Westboro residents who attended a community meeting were taken aback when they learned how much it would cost to buy back a swath of green space near a controversial condo development in their neighbourhood.
Kitchissippi Coun. Katherine Hobbs said the 0.6 hectares the City of Ottawa hopes to buy back from a developer has been appraised at $11.5 million.
"I'm pretty shocked," said Westboro resident Amos Hayes, who attended the Tuesday evening meeting.
"I think we have to ask a lot of questions when property is purchased for $12.5 million and a quarter of it two years later is worth $11.5 million."
In 2009 Ashcroft Homes bought a larger area of land surrounding the Sisters of the Visitation convent on Richmond Road, near Island Park Drive. It plans to build around 600 residences in the area, mostly in two condo towers.
City planners approved Ashcroft's re-zoning request last November, but voted to buy back an area of green space. Hobbs said the challenge would be raising the money to buy that land.
Most residents against levy: Hobbs
The most likely option, Hobbs said, is charging every resident in the ward a levy, which will vary in size depending on how much money is taken from the ward's parkland fund.
"There are a lot of people in the ward who are against the idea of a levy, whether it's 50 cents or whatever," Hobbs said, adding any new tax for residents is a "problem."
Many residents in the room remained firmly against the development, and called the process a "failure" of city planning.
Resident Chris Henschel called the spike in the land's value a "perverse outcome" of the city's decision to re-zone the land.
"In approving it, in giving it to the developer … the city increased the value of the land. And now we have to buy some of it back," Henschel said.
Unclear how many want green space
It's currently unclear how many residents will want to buy back the parkland, and how much they will be willing to spend.
Hobbs said she won't push for a levy until she gets a handle on how many want the green space, but said she won't commit to a ward survey, something that upset some in the room.

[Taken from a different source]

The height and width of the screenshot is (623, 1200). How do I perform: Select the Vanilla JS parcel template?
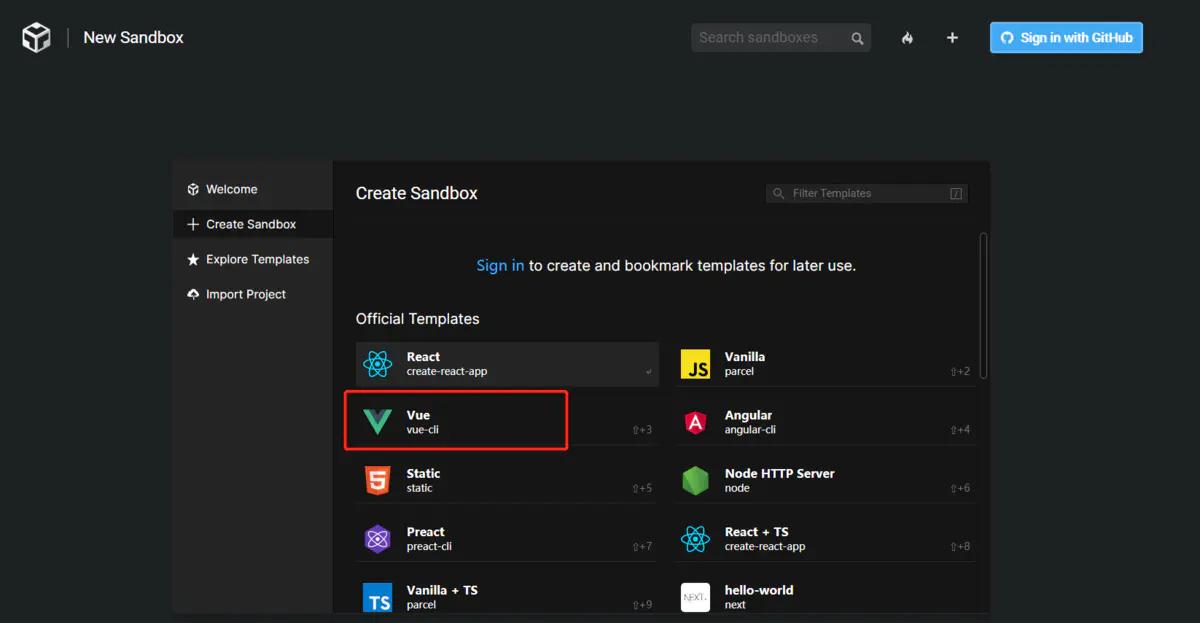pos(825,364)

"She says she wants the most ideas, the greatest amount of input, but there are at most 75 people in there," resident Tim Thibeault said.
Others echoed his complaint.
"Hintonburg isn't even represented tonight," said Pat MacLeod, "I believe there's another way to do this."
The other issue facing the parkland buyback is negotiations with Ashcroft, which is under no obligation to accept the city's valuation.
The city has until March 31 to announce its intentions regarding the land.